------ Listed records
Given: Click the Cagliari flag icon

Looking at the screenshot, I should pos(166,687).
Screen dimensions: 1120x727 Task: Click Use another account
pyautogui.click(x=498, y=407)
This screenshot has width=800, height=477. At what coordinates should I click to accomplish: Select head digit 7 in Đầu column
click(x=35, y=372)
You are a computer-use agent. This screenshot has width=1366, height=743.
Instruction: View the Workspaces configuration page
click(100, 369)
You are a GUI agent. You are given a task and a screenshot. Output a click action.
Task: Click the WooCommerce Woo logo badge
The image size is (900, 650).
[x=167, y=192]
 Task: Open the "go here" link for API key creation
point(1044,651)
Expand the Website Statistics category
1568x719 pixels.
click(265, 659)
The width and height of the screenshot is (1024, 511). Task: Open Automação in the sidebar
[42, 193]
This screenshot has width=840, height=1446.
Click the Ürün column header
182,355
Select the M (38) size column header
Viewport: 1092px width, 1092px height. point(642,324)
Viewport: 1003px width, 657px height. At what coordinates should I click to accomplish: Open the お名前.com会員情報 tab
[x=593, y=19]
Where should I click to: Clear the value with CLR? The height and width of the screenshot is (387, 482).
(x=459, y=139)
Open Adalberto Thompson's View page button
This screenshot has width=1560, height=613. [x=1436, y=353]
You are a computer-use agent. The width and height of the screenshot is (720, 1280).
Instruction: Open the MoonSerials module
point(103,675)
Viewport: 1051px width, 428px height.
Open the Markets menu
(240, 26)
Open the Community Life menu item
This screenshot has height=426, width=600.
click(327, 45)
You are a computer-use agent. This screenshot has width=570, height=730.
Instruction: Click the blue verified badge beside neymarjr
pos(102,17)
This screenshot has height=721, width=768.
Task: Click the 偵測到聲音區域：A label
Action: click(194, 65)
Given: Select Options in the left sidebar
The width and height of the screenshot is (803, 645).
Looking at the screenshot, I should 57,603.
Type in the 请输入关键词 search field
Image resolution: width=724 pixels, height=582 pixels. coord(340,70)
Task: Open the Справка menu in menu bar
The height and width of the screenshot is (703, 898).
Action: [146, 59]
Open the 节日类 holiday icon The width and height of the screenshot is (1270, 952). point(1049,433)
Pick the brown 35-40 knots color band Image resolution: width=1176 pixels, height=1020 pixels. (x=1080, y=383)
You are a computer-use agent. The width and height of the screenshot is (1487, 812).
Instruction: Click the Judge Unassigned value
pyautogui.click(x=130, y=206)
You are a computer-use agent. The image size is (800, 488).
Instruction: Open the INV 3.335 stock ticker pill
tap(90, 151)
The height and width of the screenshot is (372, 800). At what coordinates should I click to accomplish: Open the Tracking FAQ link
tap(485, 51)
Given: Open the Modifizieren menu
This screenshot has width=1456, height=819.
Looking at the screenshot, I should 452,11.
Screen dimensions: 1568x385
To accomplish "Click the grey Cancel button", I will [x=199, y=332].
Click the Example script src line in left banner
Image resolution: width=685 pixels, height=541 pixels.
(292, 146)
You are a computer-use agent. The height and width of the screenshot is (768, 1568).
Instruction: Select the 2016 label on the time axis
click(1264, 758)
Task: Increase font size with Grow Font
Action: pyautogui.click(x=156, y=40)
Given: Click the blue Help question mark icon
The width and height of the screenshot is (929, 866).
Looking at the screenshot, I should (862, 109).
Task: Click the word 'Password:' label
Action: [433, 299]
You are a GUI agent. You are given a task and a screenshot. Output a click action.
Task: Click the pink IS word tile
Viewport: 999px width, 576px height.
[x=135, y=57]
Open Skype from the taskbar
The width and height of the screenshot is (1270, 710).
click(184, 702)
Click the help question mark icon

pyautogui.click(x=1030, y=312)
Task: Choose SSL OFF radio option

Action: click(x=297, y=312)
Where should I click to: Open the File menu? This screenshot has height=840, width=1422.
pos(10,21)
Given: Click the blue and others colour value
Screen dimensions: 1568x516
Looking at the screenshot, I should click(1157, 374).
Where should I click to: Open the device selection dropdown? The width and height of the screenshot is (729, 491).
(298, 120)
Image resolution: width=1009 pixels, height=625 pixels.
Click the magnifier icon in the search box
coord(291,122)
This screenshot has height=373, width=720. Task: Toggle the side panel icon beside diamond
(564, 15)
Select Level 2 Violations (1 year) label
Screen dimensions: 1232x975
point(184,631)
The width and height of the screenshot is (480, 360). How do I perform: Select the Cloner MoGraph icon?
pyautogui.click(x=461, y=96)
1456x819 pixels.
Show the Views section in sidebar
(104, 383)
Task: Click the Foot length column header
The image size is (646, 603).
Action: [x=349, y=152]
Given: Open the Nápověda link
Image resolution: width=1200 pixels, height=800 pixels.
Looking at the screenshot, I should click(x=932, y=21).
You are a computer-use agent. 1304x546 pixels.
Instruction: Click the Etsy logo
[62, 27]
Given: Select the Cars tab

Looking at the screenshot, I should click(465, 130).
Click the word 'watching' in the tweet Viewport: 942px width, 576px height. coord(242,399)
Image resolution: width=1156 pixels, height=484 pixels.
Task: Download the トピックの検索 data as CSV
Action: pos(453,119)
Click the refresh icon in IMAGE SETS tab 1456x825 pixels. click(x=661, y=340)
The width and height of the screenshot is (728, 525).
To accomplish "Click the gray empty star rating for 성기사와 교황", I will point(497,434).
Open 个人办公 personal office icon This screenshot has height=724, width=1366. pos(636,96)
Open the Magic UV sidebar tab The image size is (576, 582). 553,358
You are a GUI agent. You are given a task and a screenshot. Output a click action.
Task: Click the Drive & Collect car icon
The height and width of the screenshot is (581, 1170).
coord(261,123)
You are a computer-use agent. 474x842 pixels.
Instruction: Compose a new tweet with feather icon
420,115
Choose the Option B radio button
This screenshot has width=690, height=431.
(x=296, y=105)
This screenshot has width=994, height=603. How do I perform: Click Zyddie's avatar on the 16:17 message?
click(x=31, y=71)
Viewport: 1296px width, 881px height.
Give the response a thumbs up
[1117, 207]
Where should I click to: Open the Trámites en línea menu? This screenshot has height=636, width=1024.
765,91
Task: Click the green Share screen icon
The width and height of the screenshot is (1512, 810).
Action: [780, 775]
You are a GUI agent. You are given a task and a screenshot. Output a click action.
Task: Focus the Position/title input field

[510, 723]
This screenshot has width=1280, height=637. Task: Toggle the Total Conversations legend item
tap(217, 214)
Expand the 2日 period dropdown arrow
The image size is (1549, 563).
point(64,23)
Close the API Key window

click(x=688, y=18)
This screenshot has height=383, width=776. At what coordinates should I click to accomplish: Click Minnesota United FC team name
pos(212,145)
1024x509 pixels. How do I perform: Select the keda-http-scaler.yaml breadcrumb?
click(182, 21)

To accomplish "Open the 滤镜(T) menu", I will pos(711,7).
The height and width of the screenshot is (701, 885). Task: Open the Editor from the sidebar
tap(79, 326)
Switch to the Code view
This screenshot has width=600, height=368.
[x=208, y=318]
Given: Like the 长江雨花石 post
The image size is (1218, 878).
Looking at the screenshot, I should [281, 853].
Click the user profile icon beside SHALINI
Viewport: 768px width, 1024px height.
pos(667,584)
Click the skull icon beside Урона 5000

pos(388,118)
------------
■ Activity:
From the entries above, extract only the lines running from the one containing "Open the Markets menu" through the one containing "Open the 节日类", inclusive.

■ Output:
Open the Markets menu
(240, 26)
Open the Community Life menu item
This screenshot has height=426, width=600.
click(327, 45)
You are a computer-use agent. This screenshot has width=570, height=730.
Instruction: Click the blue verified badge beside neymarjr
pos(102,17)
This screenshot has height=721, width=768.
Task: Click the 偵測到聲音區域：A label
Action: click(194, 65)
Given: Select Options in the left sidebar
The width and height of the screenshot is (803, 645).
Looking at the screenshot, I should 57,603.
Type in the 请输入关键词 search field
Image resolution: width=724 pixels, height=582 pixels. coord(340,70)
Task: Open the Справка menu in menu bar
The height and width of the screenshot is (703, 898).
Action: [146, 59]
Open the 节日类 holiday icon The width and height of the screenshot is (1270, 952). point(1049,433)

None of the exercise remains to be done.